EU diplomats are demanding further concessions from London, including delaying Britain’s right to bring in strict new immigration controls immediately after Brexit day, in exchange for a transition period that would save the U.K. from a Brexit cliff edge.
The demands are reflected in new draft negotiating directives aimed at setting the parameters for a transition period after the U.K.’s official exit date in March 2019.
In the draft, obtained by POLITICO, EU diplomats have proposed extending the deadline by which EU citizens living in Britain can claim a special residency status to the EU’s preferred end for the transition of December 31, 2020 — 21 months after the U.K.’s official withdrawal date.
By effectively delaying an end to freedom of movement between the EU27 and the U.K., the proposals would block the U.K.’s ability to introduce new immigration controls on EU migrants until that date.
The tougher stance signaled in the draft risks making it harder for Prime Minister Theresa May to sell a deal at home, where she is still hostage to a faction of Brexiteer Conservative MPs and to the Northern Irish Democratic Unionist Party, which props up her government and also takes a tougher line on Brexit.
A U.K. government official close to the negotiation declined to comment. The European Commission and Council did not respond to a request for comment.
A senior Brexit-supporting Conservative MP, speaking on condition of anonymity, warned that the EU’s new demand “might very well be a deal breaker.” Immigration was a key part of the offer to voters from the Leave campaign during the EU referendum.
“I would very much hope that this is not the final position, since it makes a ‘no deal’ outcome all the likelier,” the MP said. “Also the hardening of their position on trade deals isn’t helpful. If we leave without an agreement, it’ll cause them problems with third countries.”
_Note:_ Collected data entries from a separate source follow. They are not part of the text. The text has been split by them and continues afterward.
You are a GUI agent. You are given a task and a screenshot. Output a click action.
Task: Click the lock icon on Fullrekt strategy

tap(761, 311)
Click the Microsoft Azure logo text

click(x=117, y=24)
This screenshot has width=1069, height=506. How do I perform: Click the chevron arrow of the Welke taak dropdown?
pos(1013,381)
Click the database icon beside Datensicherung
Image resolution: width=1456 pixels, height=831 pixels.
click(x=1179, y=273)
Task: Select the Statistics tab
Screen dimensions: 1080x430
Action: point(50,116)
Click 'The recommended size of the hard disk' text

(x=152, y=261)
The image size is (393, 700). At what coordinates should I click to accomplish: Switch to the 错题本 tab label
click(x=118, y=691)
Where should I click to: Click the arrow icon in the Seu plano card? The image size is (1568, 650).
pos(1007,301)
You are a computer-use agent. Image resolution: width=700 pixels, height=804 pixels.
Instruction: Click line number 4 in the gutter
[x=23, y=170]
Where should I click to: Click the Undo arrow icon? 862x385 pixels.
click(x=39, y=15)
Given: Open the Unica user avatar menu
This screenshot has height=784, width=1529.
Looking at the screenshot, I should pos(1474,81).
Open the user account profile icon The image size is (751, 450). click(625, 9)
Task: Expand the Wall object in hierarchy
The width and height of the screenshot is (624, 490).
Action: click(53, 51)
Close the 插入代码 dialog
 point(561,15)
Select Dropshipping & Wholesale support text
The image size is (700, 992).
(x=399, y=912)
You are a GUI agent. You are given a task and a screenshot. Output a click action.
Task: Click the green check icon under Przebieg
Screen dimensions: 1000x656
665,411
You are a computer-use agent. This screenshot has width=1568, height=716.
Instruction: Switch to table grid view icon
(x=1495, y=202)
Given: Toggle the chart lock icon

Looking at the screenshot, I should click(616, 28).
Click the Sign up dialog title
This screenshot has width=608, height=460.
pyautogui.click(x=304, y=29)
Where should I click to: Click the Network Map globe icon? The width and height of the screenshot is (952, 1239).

The broader window for citizens and family members to claim the special protections (called “settled status”) is just one of several tougher conditions for a transition deal that were included in the new draft of the negotiating directives. But the change of date would cut both ways — U.K. citizens living in the EU would also have their rights extended.
Such directives are subject to a near-constant process of revision up until they are approved by ministers or directly by the European Council, and they could well change again before a key meeting of the EU’s General Affairs Council on January 29, at which they are expected to receive final sign off.
The directives tighten language making clear that during the transition, the U.K. will still be bound by the EU’s international agreements, and emphasizing that “the United Kingdom may not become bound by international agreements entered into in its own capacity in the fields of competence of [European] Union law, unless authorized to do so by the [European] Union.”
Brussels is in an extremely strong bargaining position when it comes to the transition arrangements given the potential damage to British businesses and the overall U.K. economy of a cliff-edge scenario — and the pressure the U.K. government is coming under from businesses to secure a quick deal. But the EU27’s demand to revisit terms of the Phase 1 divorce agreement potentially opens up Brussels to charges of negotiating in bad faith.
The initial terms of the divorce accord were clinched just over a month ago, and involved a flurry of 11th-hour negotiations with May’s direct involvement. That Phase 1 agreement included terms that many supporters of Brexit regarded as steep and undesirable concessions, particularly on the financial settlement by which the U.K. will continue contributing to the EU budget as if it were a member.